I got talking to someone on another forum, about his ecommerce shop...
in which he (and all his competitors) including high street names have a huge array of products. I started suggesting conversion ideas - and urged him to look at gettingsign ups....I felt sure this was the way to go
I dont know if anyone else knows the guys at IMC (thats derek gehls outfit)....I got talking to them in london about that site....and one of the IMC guys showed me his own site in that same niche ( a niche which has several high street big brand name shops)
It was a long sales letter for a SINGLE product that acted as a lead generator for a back end marketing system - he was feeding traffic to that site via ebay , adwords and other means.
And heres the thing.
The IMC conversion was about 20 times higher to traffic than the conversion of the persons site who I was discussing on that forum - and get this - the IMC guys sales from that one product, were five times bigger than the entire ecommerce shop of the one here... and his back end sales were ten times bigger still and growing because of the effect of the LIST building.
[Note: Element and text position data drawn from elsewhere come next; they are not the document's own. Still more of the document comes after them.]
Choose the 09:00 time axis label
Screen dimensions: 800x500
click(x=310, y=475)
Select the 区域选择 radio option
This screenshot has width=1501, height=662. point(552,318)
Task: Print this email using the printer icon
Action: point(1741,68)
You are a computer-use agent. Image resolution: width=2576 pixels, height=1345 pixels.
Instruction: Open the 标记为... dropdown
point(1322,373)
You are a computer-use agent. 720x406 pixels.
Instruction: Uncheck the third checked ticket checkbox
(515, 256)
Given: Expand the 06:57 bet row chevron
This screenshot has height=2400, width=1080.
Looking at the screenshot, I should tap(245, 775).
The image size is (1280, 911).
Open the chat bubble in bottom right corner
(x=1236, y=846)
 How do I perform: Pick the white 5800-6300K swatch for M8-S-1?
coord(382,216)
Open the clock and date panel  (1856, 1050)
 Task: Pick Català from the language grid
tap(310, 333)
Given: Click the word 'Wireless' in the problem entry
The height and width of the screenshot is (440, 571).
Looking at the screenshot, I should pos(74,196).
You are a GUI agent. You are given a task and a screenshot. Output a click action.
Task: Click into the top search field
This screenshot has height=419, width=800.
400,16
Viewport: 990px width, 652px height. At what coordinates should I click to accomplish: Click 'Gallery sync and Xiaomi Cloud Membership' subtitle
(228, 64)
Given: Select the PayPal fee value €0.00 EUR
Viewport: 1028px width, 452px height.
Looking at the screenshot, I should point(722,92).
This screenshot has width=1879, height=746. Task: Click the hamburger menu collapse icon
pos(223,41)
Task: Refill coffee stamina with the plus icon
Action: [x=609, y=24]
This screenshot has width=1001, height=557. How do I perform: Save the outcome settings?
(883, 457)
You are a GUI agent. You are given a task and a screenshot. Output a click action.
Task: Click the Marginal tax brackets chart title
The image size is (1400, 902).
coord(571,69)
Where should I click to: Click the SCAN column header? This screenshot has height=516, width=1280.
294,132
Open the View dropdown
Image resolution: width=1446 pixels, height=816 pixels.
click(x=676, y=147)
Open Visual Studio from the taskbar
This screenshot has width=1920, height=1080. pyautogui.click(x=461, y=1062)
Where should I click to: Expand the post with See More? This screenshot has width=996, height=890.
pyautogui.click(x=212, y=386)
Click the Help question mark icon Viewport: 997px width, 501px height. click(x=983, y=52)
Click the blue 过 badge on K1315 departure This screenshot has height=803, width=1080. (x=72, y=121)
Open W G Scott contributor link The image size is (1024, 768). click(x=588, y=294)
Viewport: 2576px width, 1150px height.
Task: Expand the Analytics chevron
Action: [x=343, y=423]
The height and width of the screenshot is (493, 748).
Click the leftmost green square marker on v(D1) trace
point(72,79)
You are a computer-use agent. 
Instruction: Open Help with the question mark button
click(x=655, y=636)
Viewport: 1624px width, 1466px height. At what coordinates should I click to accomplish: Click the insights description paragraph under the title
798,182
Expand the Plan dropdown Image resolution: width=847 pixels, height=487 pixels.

Yet this was the very kind of product everyone would tell you "had to be sold from an ecommerce shop" theres no other way.., and you will lose sales if you dont
Take golf. You can offer a list of golfers an enormous range of physical products... if you build a relationship that list is worth FAR more than the initial sale you might capture.
And you can grab golfers with great information. It is a long term asset building view of the business.
So if losing a sale of 12 golf balls, to one customer , allowed me to capture the names of 4 more more, I would do that every time - because the life time value of the sign ups is massively more than the sale.
Golf is a market with a strong information element.
That's why there are golf magazines, golf improvement books and DVDs ... and why golfers pay for lessons with pros.
So, a golfer is information hungry and will continue to be information hungry about the subject for many years to come.
That means a lot of future purchases and, if you're in front of him regularly and telling him about the newest products, there's money to be made.
So, dangling info in front of that buyer can make sense.
But, that's down to the nature of that market.
If someone is buying a washing machine, for example, apart from product reviews, do they really want to learn anything about it?
You want it, you want it now (because the last one is probably knacked) and you want a good deal from people you think you can trust. That's the long and short of it.
So, I believe most people in buying mode should be taken to the till asap.
Steve
PS BTW, you can often offer 2 different conversions - a sale and a signup - on a site, which allows you to serve both "buyers" and "thinkers".
This stuff about "having only one purpose" is something that's only true some of the time.